_Work instructions_.
Copy the lines below word for word, starting at the line that contains "How do I perform: Expand" and stopping after the line that contains "Action: pyautogui.click(x=358, y=411)". Leave the pictures out of your copy.
=-=-=-=-=
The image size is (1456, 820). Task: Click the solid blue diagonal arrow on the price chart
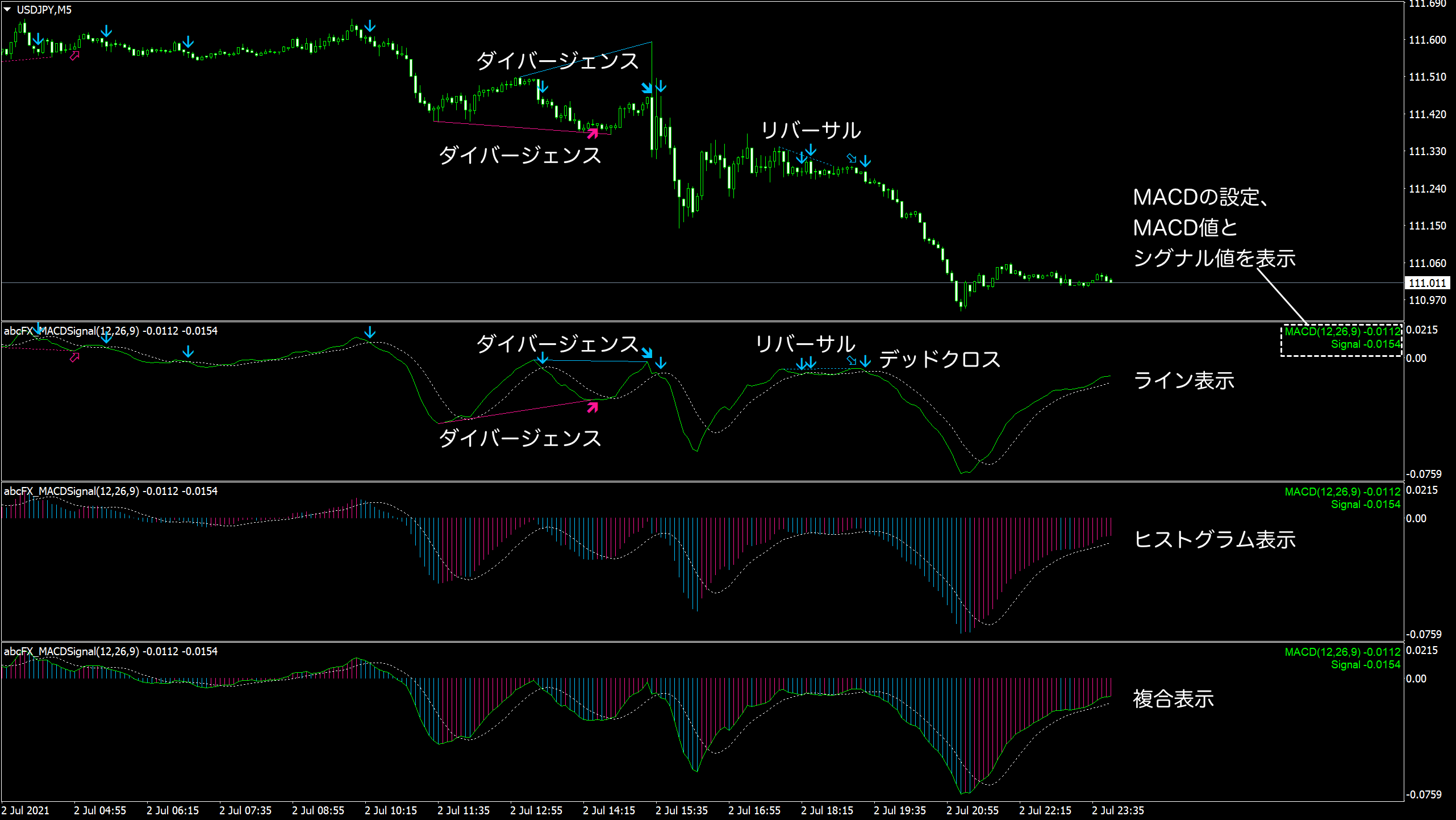tap(647, 88)
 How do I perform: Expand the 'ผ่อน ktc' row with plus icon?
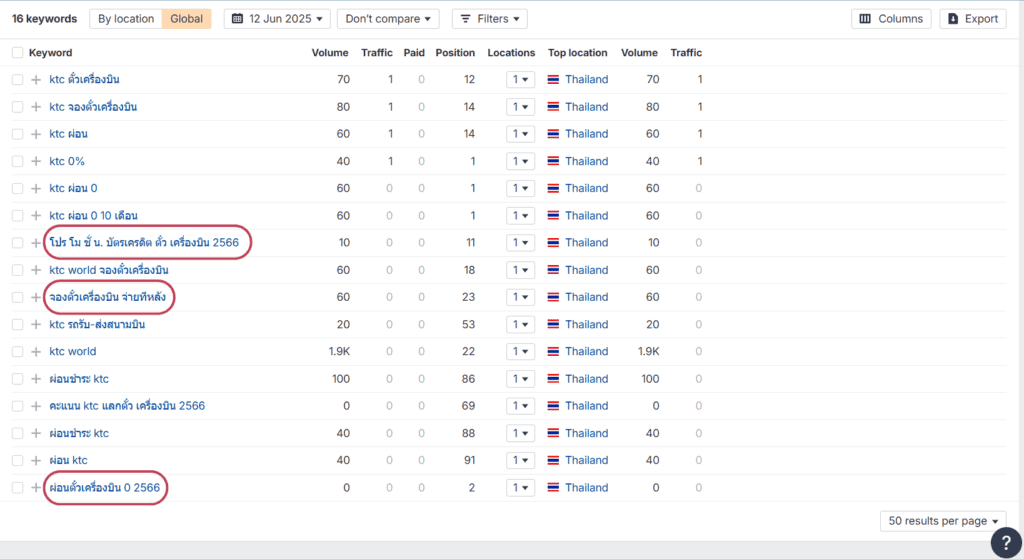click(x=36, y=461)
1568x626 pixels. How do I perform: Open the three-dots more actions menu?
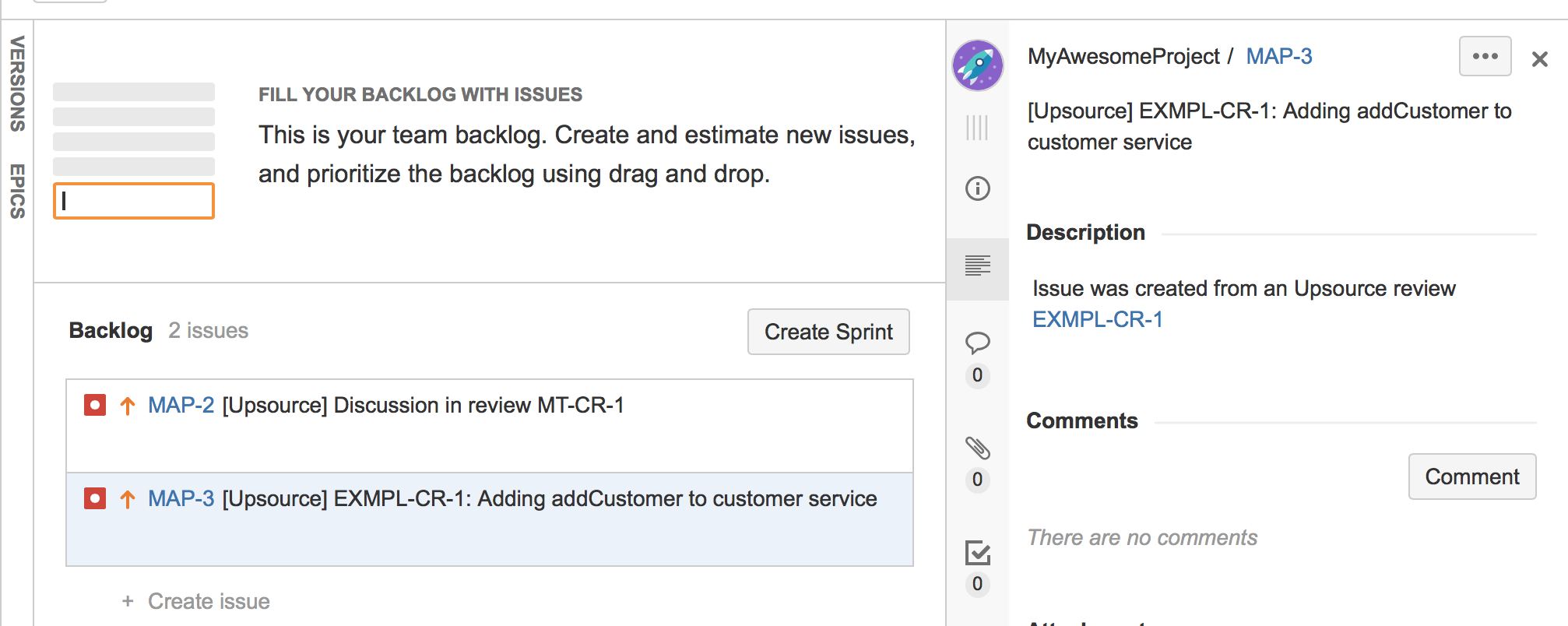1485,57
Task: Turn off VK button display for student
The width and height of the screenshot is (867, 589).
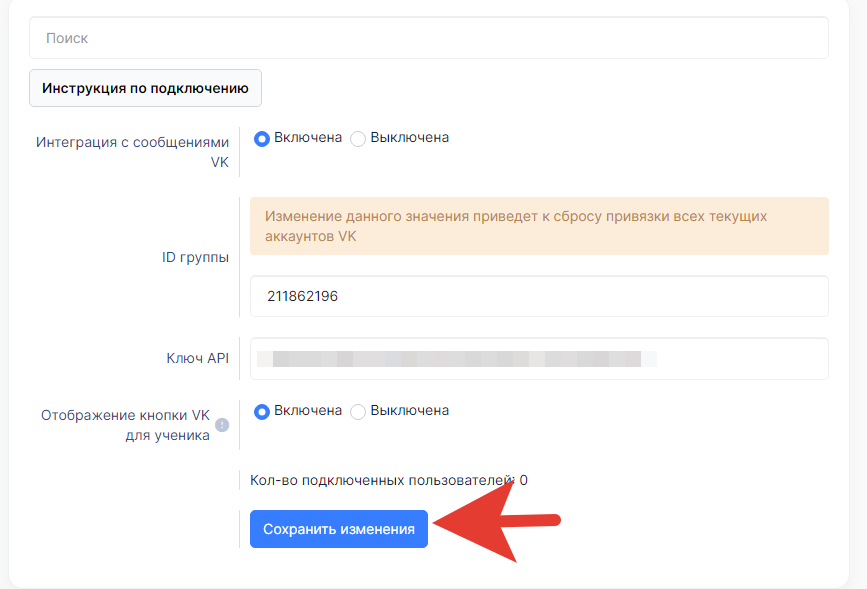Action: pyautogui.click(x=358, y=411)
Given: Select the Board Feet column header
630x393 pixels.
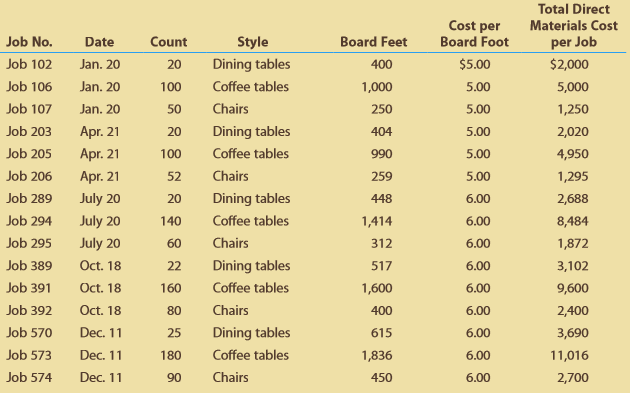Looking at the screenshot, I should pyautogui.click(x=374, y=42).
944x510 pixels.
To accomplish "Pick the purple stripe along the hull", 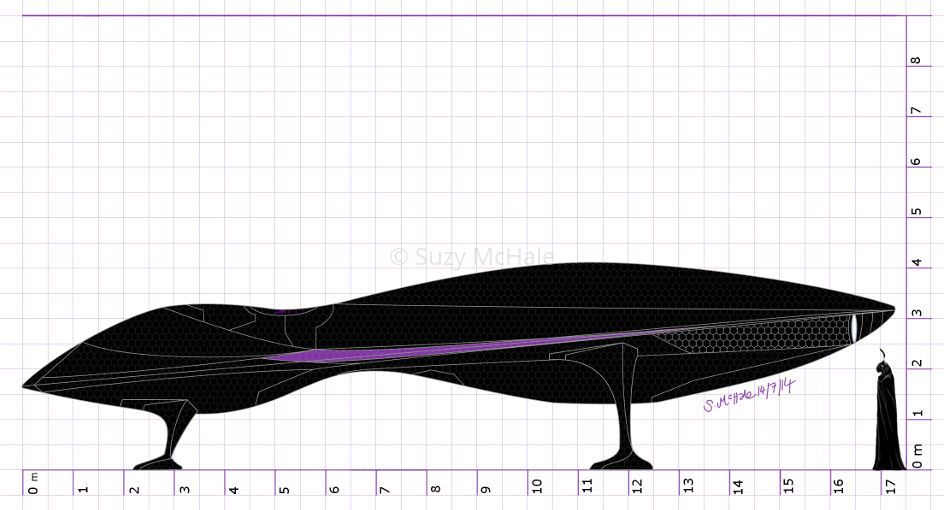I will pos(420,350).
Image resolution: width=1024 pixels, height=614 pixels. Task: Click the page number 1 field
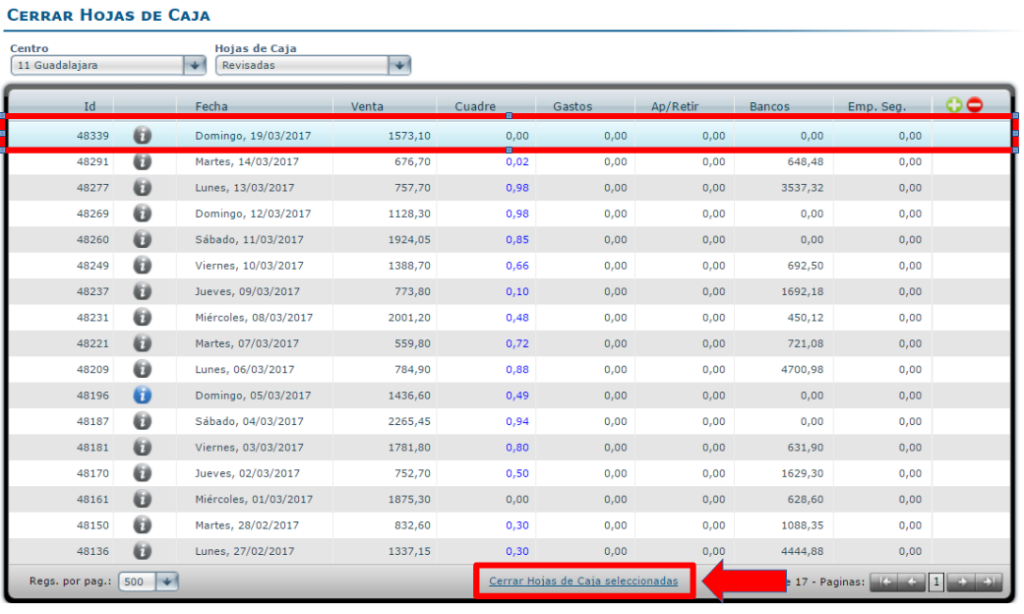point(937,582)
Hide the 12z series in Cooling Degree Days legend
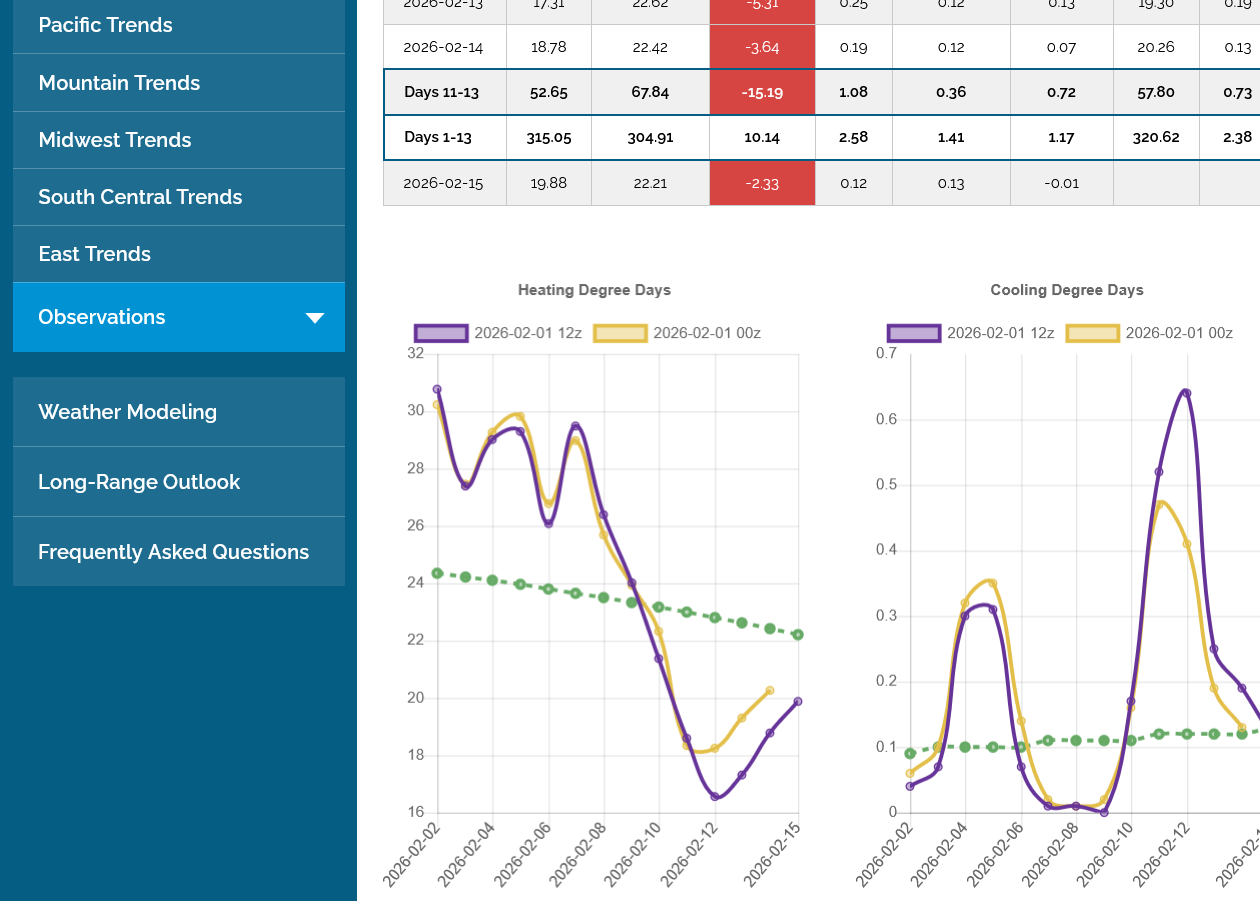1260x901 pixels. tap(914, 333)
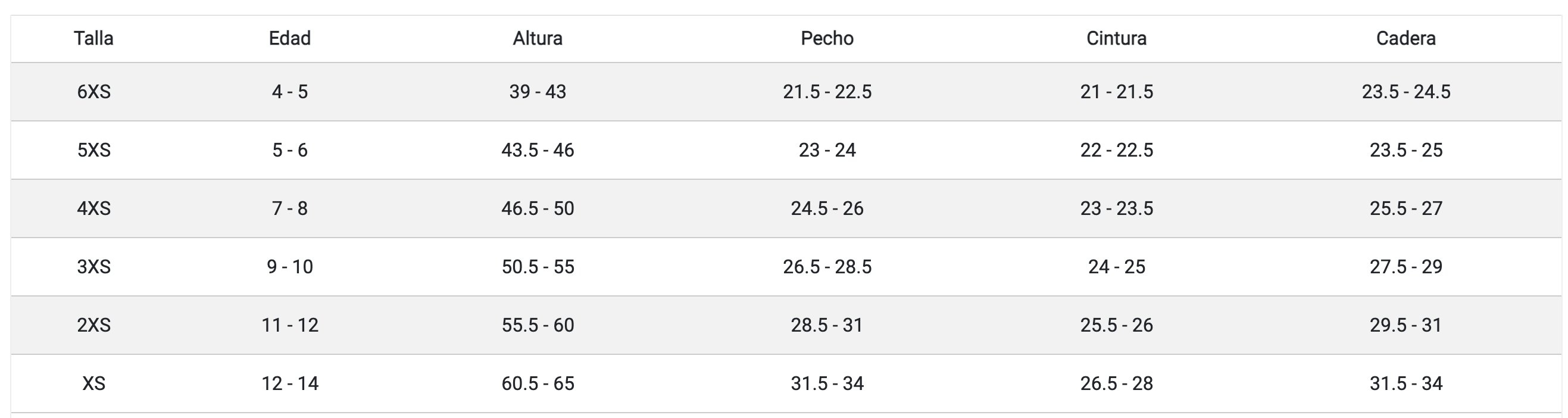
Task: Click waist cell 24 - 25
Action: (x=1116, y=267)
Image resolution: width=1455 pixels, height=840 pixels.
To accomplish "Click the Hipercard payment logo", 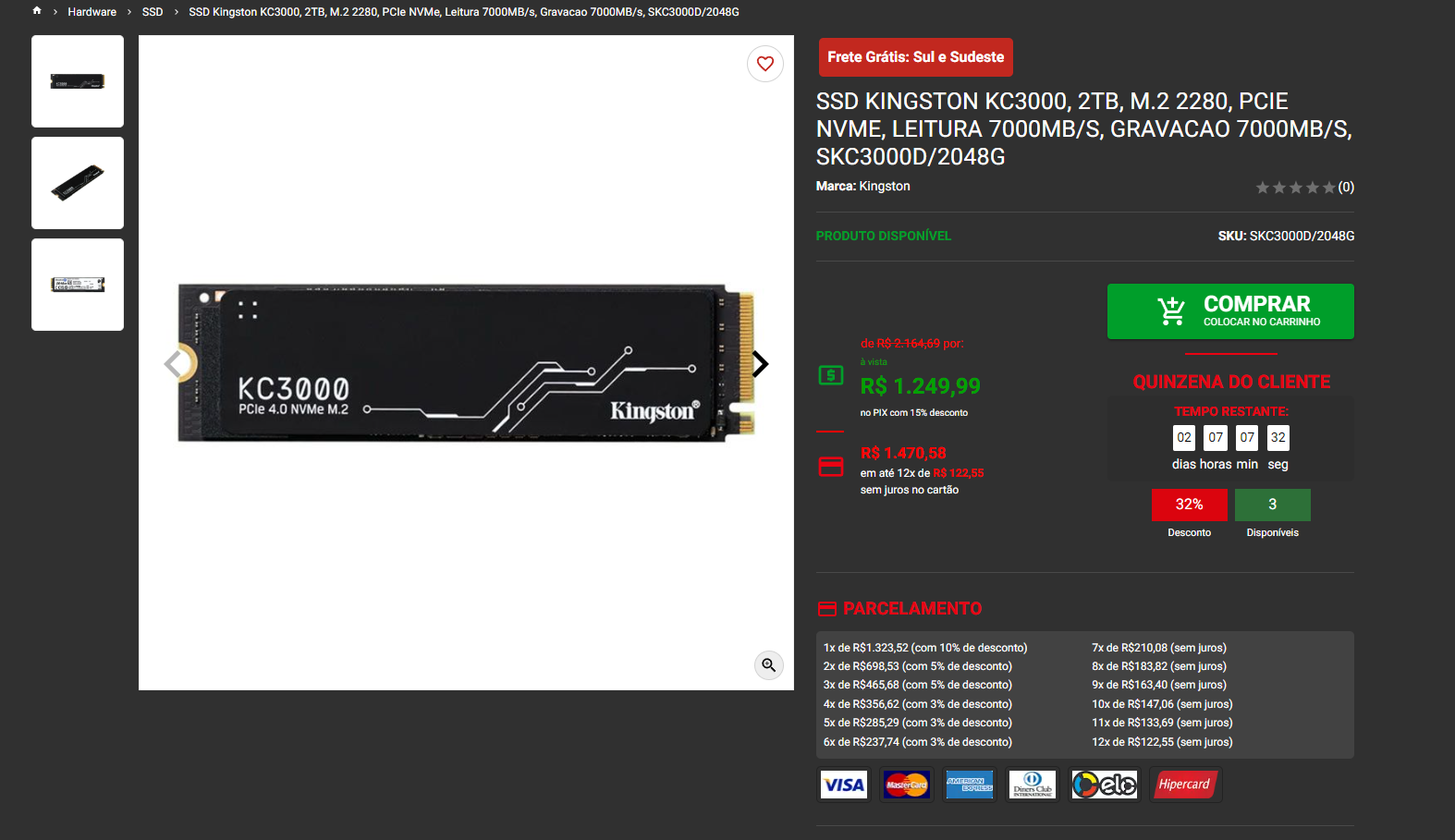I will click(1185, 785).
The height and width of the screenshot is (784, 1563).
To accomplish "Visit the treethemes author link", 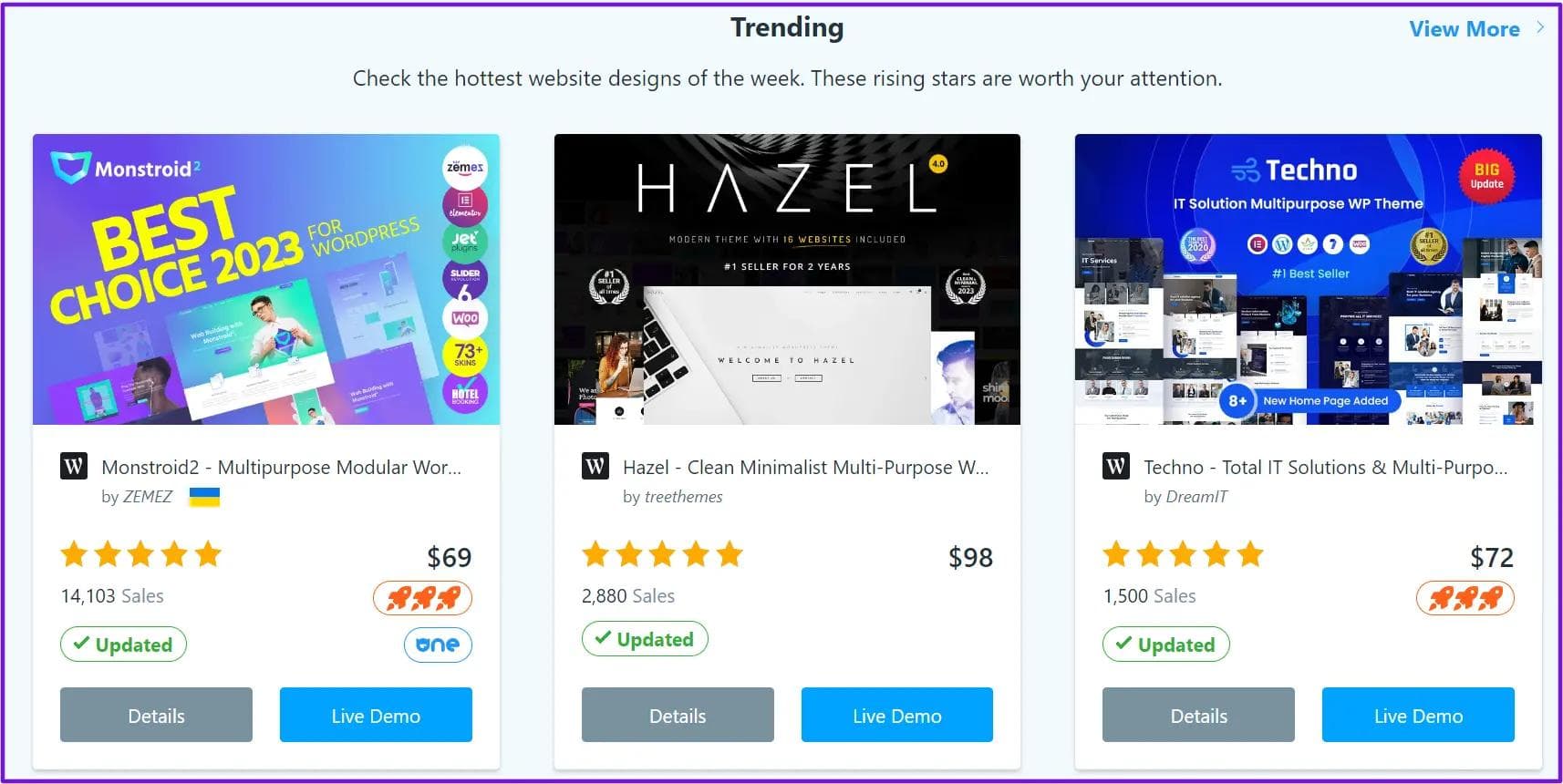I will click(683, 497).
=-=-=-=-=
_Final result_.
 How do I perform: Expand the 'ผ่อน ktc' row with plus icon?
click(x=36, y=461)
1568x626 pixels. How do I perform: Open the three-dots more actions menu?
1485,57
Task: Turn off VK button display for student
The width and height of the screenshot is (867, 589).
Action: pyautogui.click(x=358, y=411)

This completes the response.